> **Supplied data**
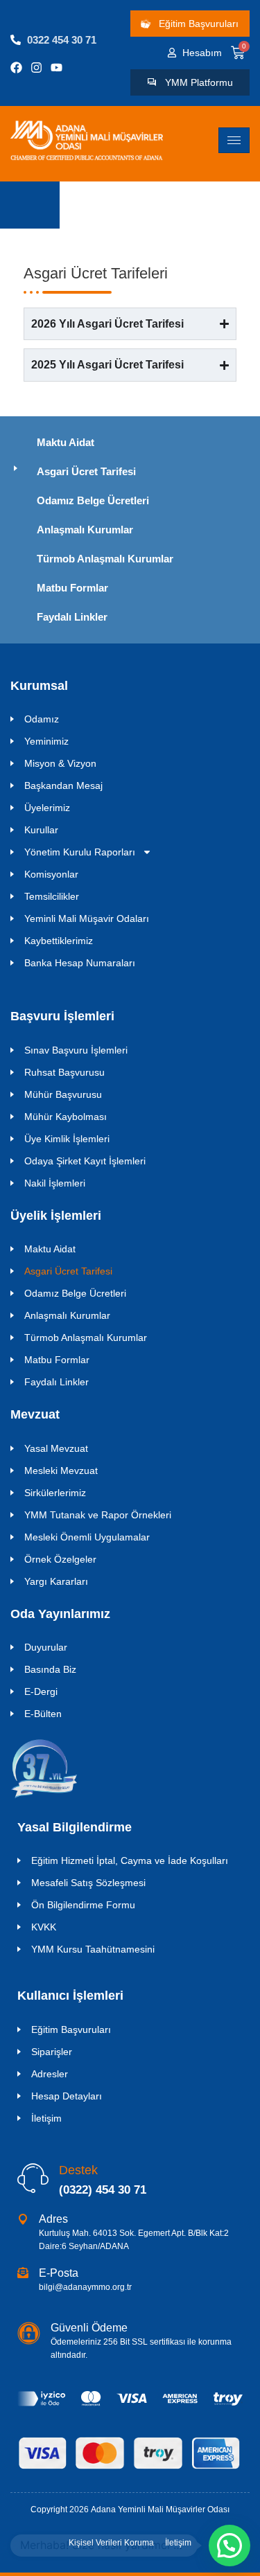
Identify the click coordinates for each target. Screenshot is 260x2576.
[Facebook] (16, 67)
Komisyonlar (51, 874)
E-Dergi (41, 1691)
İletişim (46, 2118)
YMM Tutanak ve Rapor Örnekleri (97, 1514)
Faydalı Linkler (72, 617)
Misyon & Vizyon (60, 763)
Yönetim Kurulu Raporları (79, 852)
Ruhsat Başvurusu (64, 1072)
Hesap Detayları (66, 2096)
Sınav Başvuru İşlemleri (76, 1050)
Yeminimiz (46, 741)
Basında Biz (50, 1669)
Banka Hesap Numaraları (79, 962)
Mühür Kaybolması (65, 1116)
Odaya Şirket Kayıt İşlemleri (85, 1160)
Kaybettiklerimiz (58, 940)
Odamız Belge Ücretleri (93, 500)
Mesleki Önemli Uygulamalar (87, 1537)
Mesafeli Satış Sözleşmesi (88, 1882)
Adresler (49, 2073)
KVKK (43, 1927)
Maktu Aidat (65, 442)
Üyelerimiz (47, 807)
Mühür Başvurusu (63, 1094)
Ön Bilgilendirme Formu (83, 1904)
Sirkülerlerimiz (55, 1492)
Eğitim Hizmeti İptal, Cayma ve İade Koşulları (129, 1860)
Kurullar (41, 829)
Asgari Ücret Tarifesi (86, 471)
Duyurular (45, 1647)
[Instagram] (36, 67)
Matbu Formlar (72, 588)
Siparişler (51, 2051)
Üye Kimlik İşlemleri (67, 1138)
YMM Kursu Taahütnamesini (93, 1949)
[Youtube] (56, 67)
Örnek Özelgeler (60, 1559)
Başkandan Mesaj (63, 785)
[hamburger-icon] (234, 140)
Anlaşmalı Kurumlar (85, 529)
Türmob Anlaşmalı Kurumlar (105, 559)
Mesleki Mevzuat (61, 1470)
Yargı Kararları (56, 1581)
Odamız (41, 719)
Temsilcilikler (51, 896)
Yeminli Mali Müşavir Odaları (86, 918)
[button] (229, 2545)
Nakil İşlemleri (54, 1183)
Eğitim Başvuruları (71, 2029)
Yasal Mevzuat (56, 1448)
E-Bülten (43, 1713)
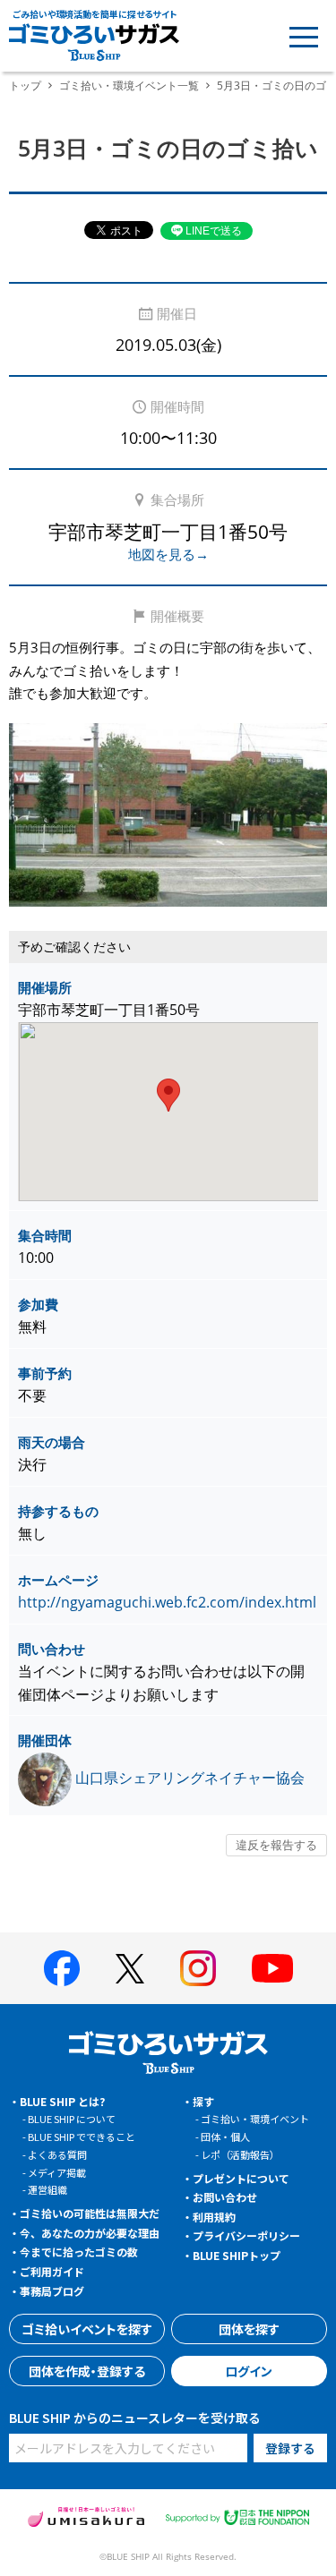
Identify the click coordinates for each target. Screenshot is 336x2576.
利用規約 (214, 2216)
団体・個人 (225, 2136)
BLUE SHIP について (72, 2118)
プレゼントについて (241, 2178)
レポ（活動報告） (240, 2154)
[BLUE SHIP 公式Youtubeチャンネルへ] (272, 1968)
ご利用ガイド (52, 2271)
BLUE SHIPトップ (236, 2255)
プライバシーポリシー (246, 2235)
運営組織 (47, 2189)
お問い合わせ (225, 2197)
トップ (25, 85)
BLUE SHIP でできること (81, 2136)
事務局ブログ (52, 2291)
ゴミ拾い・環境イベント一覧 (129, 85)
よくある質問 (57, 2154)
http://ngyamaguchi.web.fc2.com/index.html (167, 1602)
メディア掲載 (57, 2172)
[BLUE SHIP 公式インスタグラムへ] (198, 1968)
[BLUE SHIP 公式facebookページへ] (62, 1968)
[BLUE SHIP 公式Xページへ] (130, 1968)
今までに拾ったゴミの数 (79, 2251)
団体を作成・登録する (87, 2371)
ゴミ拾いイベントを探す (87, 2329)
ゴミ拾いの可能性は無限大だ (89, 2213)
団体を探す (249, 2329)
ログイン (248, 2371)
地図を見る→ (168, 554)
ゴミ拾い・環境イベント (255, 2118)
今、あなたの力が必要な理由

> **Task to complete**
Each line, starting with the one containing "事務局ブログ (52, 2291)" and ending with the last line of the records above, should be reproduced exactly.

> **Worked solution**
事務局ブログ (52, 2291)
ゴミ拾い・環境イベント一覧 (129, 85)
よくある質問 (57, 2154)
http://ngyamaguchi.web.fc2.com/index.html (167, 1602)
メディア掲載 (57, 2172)
[BLUE SHIP 公式インスタグラムへ] (198, 1968)
[BLUE SHIP 公式facebookページへ] (62, 1968)
[BLUE SHIP 公式Xページへ] (130, 1968)
今までに拾ったゴミの数 (79, 2251)
団体を作成・登録する (87, 2371)
ゴミ拾いイベントを探す (87, 2329)
ゴミ拾いの可能性は無限大だ (89, 2213)
団体を探す (249, 2329)
ログイン (248, 2371)
地図を見る→ (168, 554)
ゴミ拾い・環境イベント (255, 2118)
今、あなたの力が必要な理由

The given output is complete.